When Sam Walters staged The Thunderbolt—superbly—at the Orange Tree Theatre in 2010, an Arthur Wing Pinero revival was a rarity indeed. Now, just two years on, Pinero productions are suddenly popping up all over the place. The playwright’s 1887 comedy Dandy Dick was staged—alas, far from superbly—by Theatre Royal Brighton Productions earlier this year, The Magistrate opens at the National Theatre in November, and Joe Wright is directing Trelawny of the ‘Wells’ next year at the Donmar Warehouse.

In between, we have Stephen Unwin’s production of Pinero’s The Second Mrs Tanqueray at the Rose. Deemed “the greatest play of modern times” upon its première, Pinero’s 1893 drama has subsequently fallen into neglect along with the rest of the playwright’s output, a 1981 staging with Felicity Kendal being, apparently, its last significant outing. Unwin’s engaging revival of the play is the Rose’s second significant rediscovery in a row, following the venue’s premiering of ETT’s production of Somerset Maugham’s The Sacred Flame last month, a drama to which Pinero’s play makes a rather interesting companion piece in its engagement with issues of gender and social propriety.

As its title suggests, the play concerns the fallout from a remarriage. The widowed 40-year-old Aubrey Tanqueray surprises his chums with the announcement that he’s about to wed Paula, a woman in her late twenties. This isn’t, Aubrey admits, “the conventional sort of marriage likely to satisfy society,” for Paula is a “woman with a past,” including previous marriages and a period as a courtesan. Aubrey is aware of Paula’s history and seems to accept it. However, the return home of his daughter Ellean, who’s decided that convent life is not for her after all, puts pressure on the pair, as the second Mrs Tanqueray finds her attempts to connect with her step-daughter rebuffed, and the challenges facing a “fallen” woman attempting to re-enter society as a “respectable” one gradually become clear.
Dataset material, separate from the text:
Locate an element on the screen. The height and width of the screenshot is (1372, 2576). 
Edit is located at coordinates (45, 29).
In a section on Pinero in Modern British Drama, Christopher Innes critiques The Second Mrs Tanqueray as a work of Ibsen-lite “surface naturalism,” a “conventional tragedy” whose “exposure of hypocrisy implicitly condones the system that produced it.” Not only does Innes’s appraisal overlook the play’s—plentiful—comedic touches, it also ignores the even-handed sympathy of Pinero’s approach to his characters and, most importantly, the play’s critique of the sexual double-standard which views male promiscuity as simply “living a man’s life” but which harshly judges women for similar transgressions.
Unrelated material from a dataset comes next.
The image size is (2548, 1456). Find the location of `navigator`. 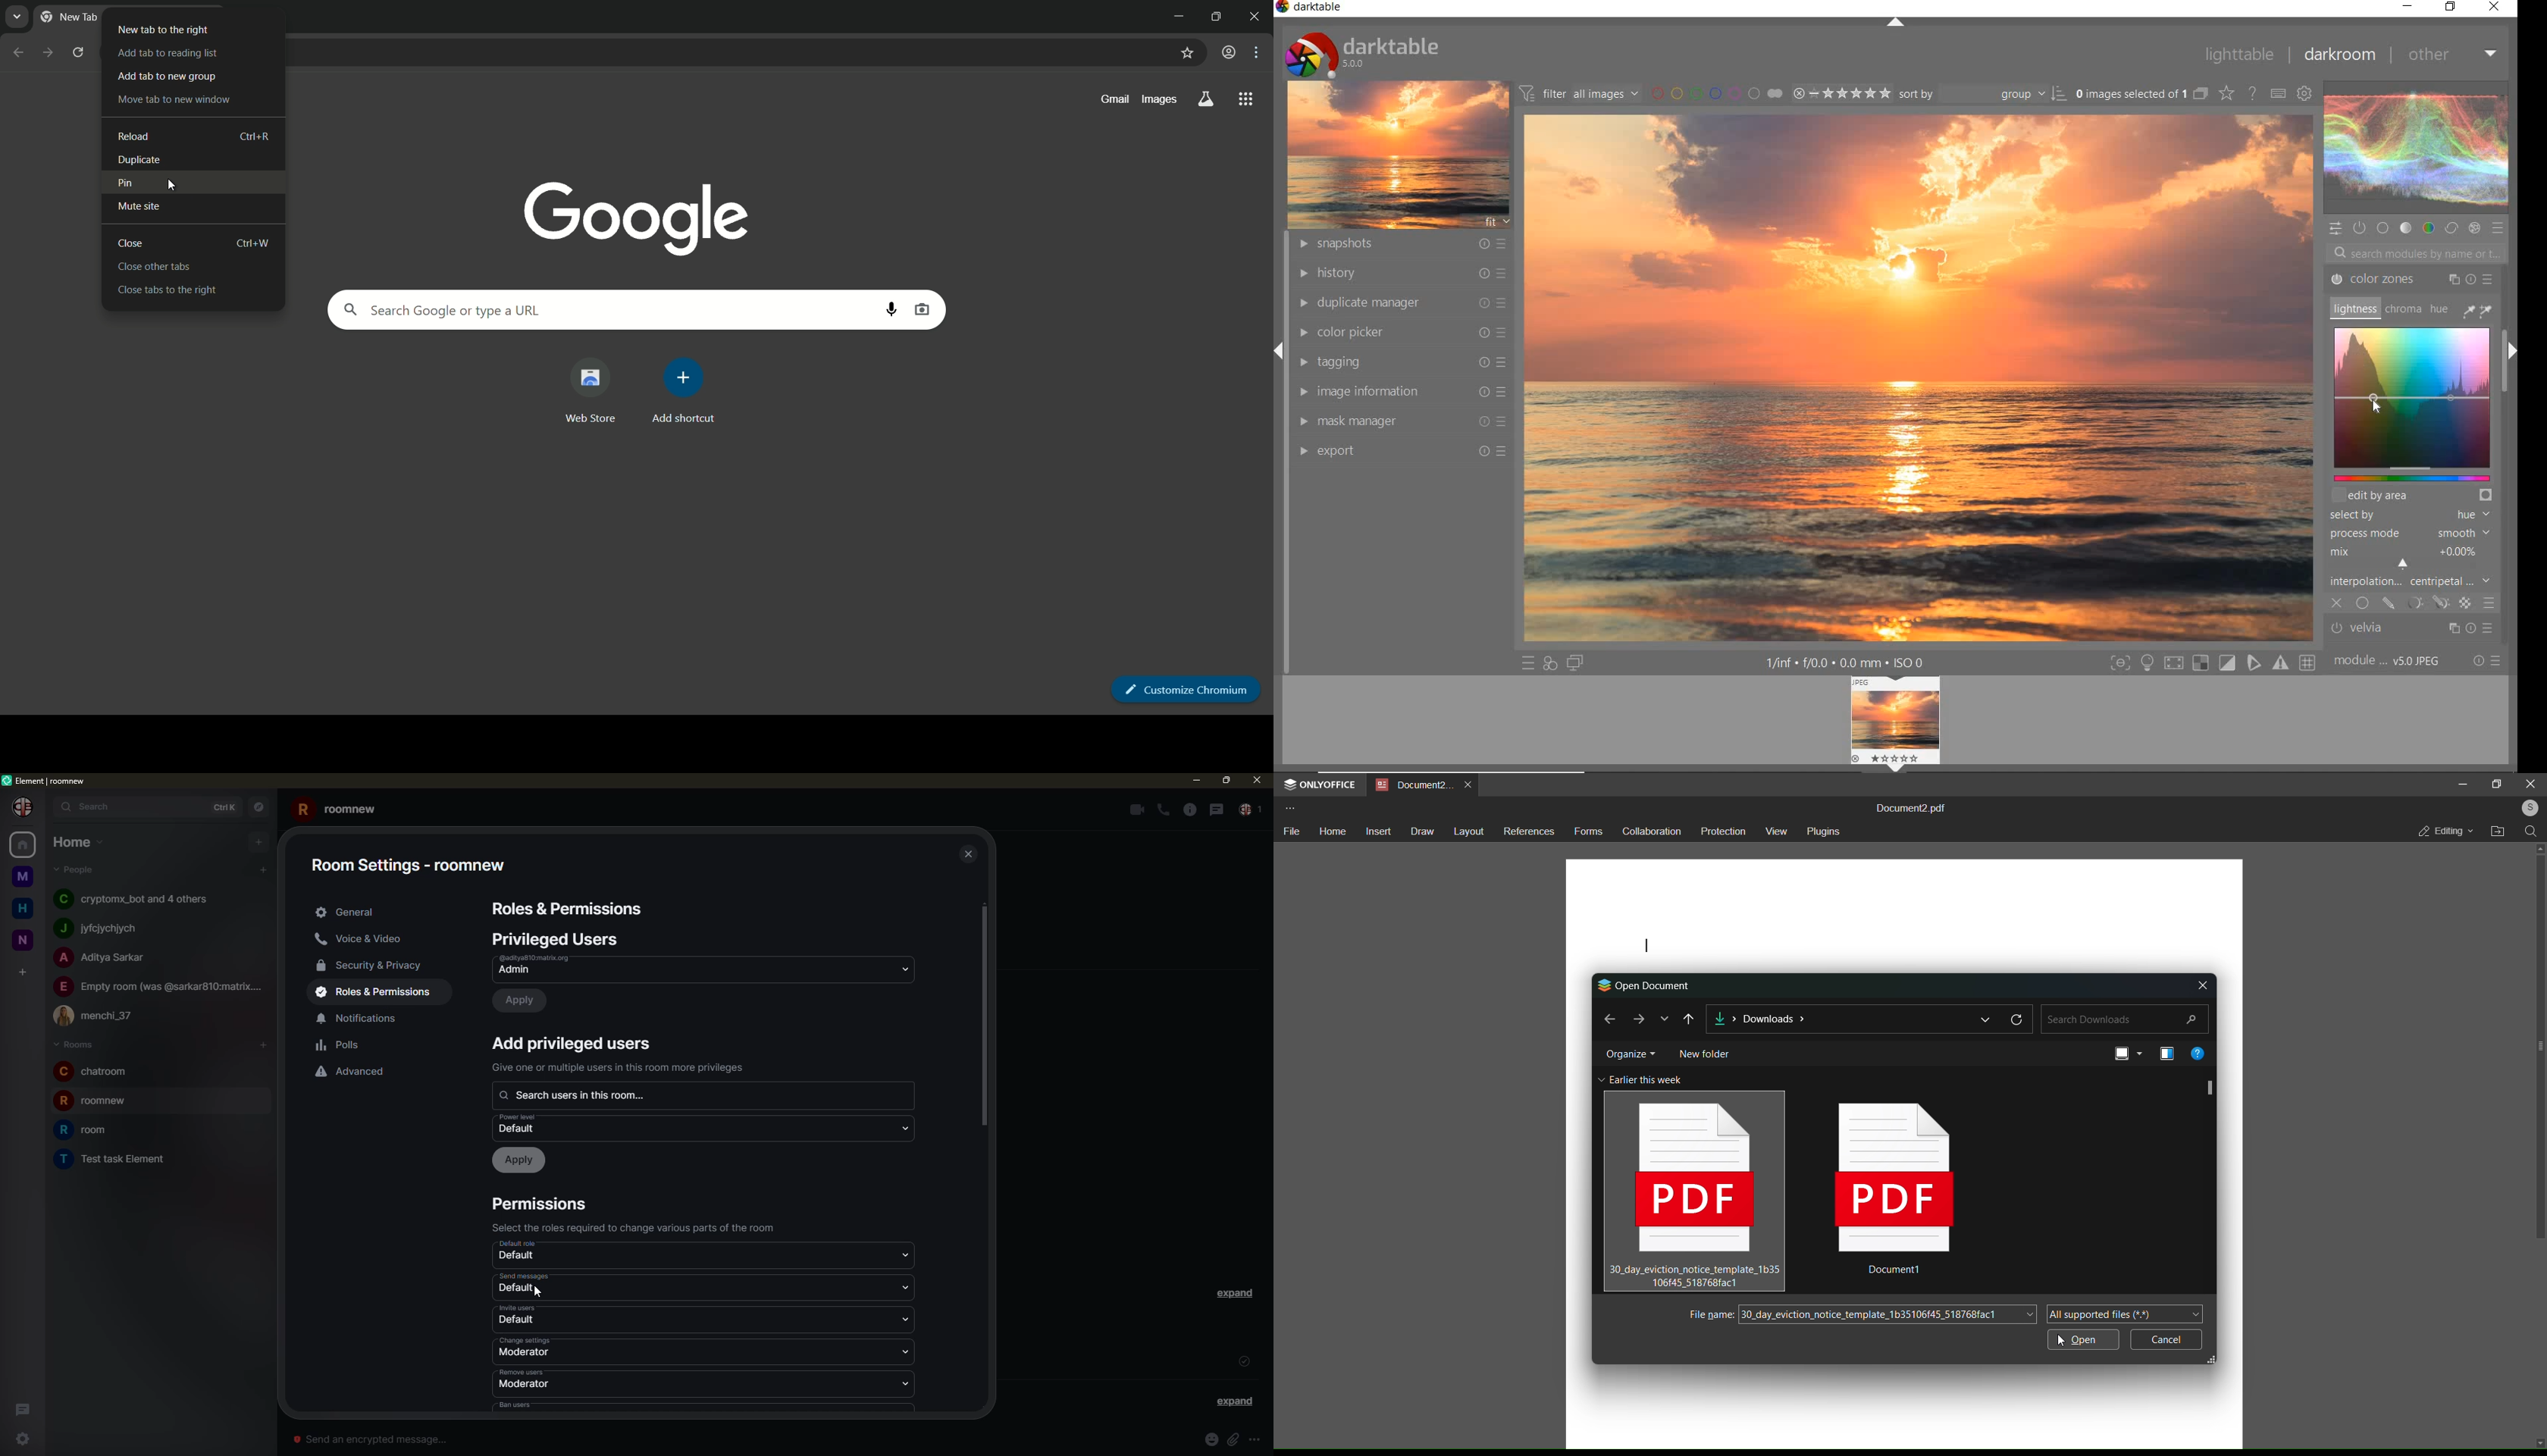

navigator is located at coordinates (261, 806).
Unwin’s simply-staged and unfussy production brings all of these elements to the fore. Wavering, like The Thunderbolt, between comedy and (melo-)drama (the latter hinted at from the outset by Paul Wills’s forbidding, black, boxy set), and between old and new theatrical traditions, the play’s tonal shifts are striking and surprising. It must be said that Unwin’s production is more adept at drawing laughs than tears at the moment, though. While Dandy Dick suggested Pinero to be a somewhat clumsy farceur, The Second Mrs Tanqueray reveals his winning way with an epigram.
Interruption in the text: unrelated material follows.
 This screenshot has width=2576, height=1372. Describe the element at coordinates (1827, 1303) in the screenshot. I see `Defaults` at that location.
An entertainingly camp, rather Wildean opening scene nicely establishes the homosocial world that Aubrey’s marriage will see him leaving, with fine work from the lively, likeable Joseph Alessi, in particular, as Aubrey’s bachelor friend Cayley Drummle. And, later, there’s a gem of a comic duet performed by Sally Tatum and Daniel Goode as Paula’s silly, squiffy friends the Orreyeds whose marriage—based around drunkenness with the occasional outbreak of violence, it seems—offers an intriguing counterpoint to Paula and Aubrey’s problematic union.

Such episodes provide the most entertaining moments of the evening. But if the production doesn’t quite build up the tragic head of steam that it needs to, it proves compelling throughout. Often compared to A Doll’s House, the play also recalls The Lady From The Sea (itself brilliantly staged by Unwin at the Rose earlier this year) in its anatomising of an awkward step-family situation, and the tensions arising between Aubrey, Paula and Ellean are well caught here. What’s intriguing is that Pinero refuses to present Paula solely as a victim of society: she’s also undone by her own idiosyncrasies, her confused sense of shame and pride, her envy and her defensiveness.

By turns vulnerable and pert, an easily bored woman who believes that servants are “only machines made to wait upon people—and give evidence in the Divorce Court”, Paula is a complicated heroine and one that Laura Michelle Kelly doesn’t entirely succeed in fleshing out in a performance that often makes the character’s jealousy and insecurity look like mere petulance. (The decision to have Kelly provide the musical interludes between scenes also seems an unnecessary indulgence.)

Still, the performance has some affecting moments, notably in an excellent encounter between Paula and one Mrs Cortelyon (superb Jessica Turner), a friend of the first Mrs Tanqueray towards whom Ellean quickly gravitates and whose presence increases Paula’s anxieties. A gruff James Wilby starts out strong and commanding. This is a solid and welcome revival of an intriguingly conflicted play.